Backpressure via circuit breaker: when the buffer fills beyond a configured threshold, new ingests bypass the buffer and go straight to storage (sync).

Dead-letter queue on Redis transport: batches that fail after max retry attempts are parked on a side stream for manual inspection.

What the buffer does NOT give you

It does not remove the storage bottleneck. If your storage engine cannot keep up with the ingest rate, the buffer only delays the inevitable. You will see the breaker trip and latency spike regardless.

It does not improve query performance. Queries always go to the underlying storage directly.

It does not provide exactly-once delivery. On partial flush failure the succeeded kinds get re-delivered on retry. Observability workloads tolerate this; strict accounting workloads do not.

When to Enable

Good fit
  • You are running TimescaleDB and you see producer latency spikes during bursts.
  • You need crash-safe queuing (Redis transport) because producers and consumers may run on different processes or hosts.
  • You want to decouple the ingest API from storage maintenance windows (small windows only, not sustained downtime).
  • You want a circuit breaker that falls back to sync ingestion automatically when the buffer is overloaded.

When NOT to Enable

Bad fit
  • You are running ClickHouse or MongoDB. Both showed worse p95 with the buffer enabled under sustained 100 req/s. The bottleneck is the flush side (HTTP or mongo driver round-trip), which the buffer cannot hide.
  • Your ingestion rate is low enough that the sync path already meets your latency target.
  • You require strict exactly-once semantics. The buffer re-delivers succeeded kinds on partial flush failure.
  • You cannot tolerate losing in-flight records if the backend is killed without graceful shutdown (in-memory transport only; Redis transport is crash-safe).

Transports

In-Memory Transport

A per-process queue partitioned by shard. Producers push into a shard-specific list and signal waiting consumers; consumers claim entries into an inflight set until they are acked or reclaim-expired. There is no persistence: on crash or kill the contents are lost.

Use it when: you run a single backend instance, you can tolerate losing in-flight records on crash, and you want the lowest possible enqueue latency.

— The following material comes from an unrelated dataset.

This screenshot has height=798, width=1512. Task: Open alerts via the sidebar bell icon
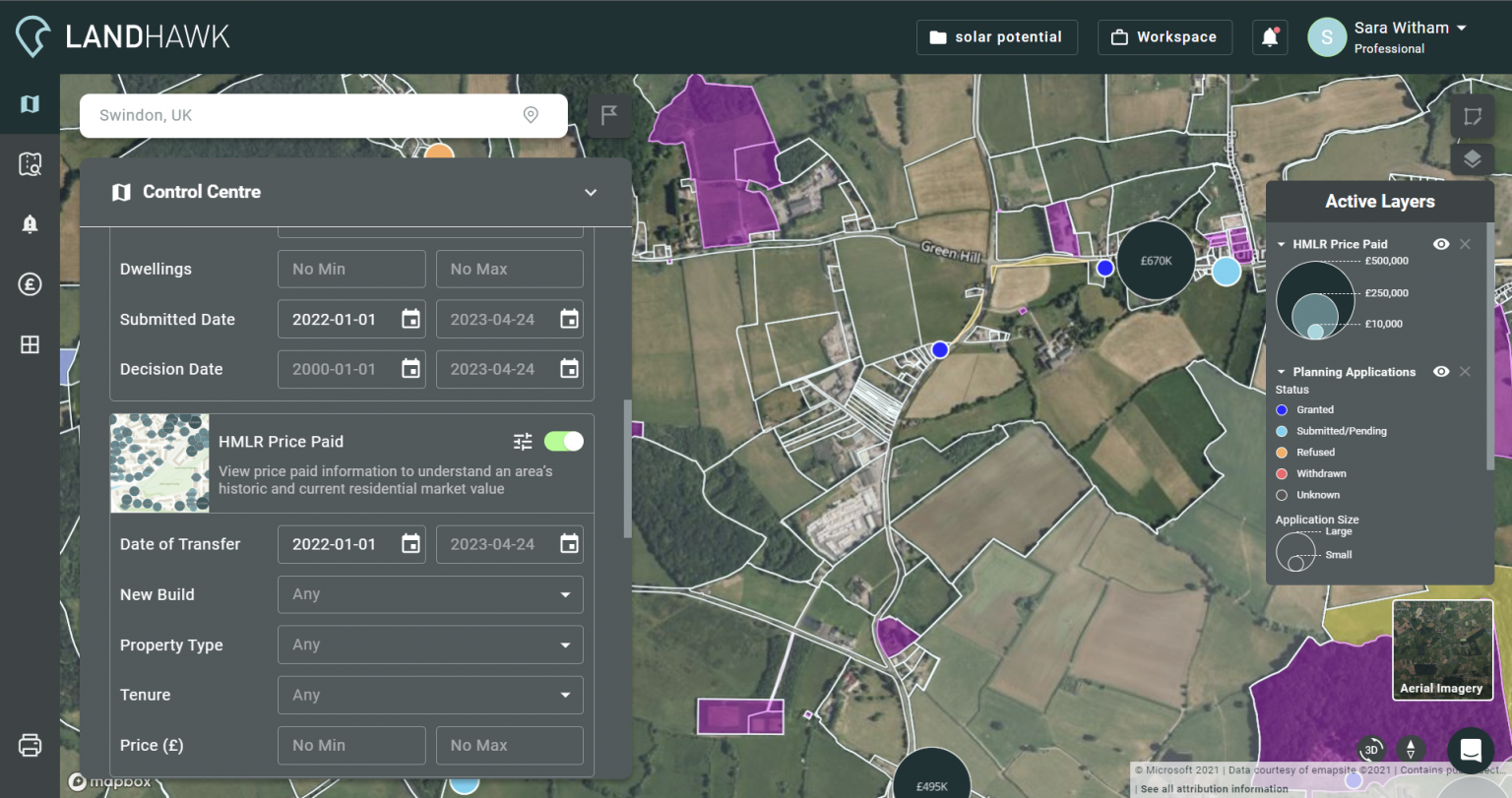coord(30,223)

Avoid it when: you run more than one backend replica, or you cannot afford to lose the in-memory queue contents.

Redis Streams Transport

Each shard is a Redis Stream (XADD / XREADGROUP). Consumer groups track pending entries, reclaim stale deliveries via XAUTOCLAIM, and send permanently-failed batches to a DLQ stream. Atomic nack uses MULTI / EXEC so DLQ writes and acks either both land or neither does.

Use it when: you run more than one backend instance, you want crash-safety, or you want to be able to replay the DLQ later.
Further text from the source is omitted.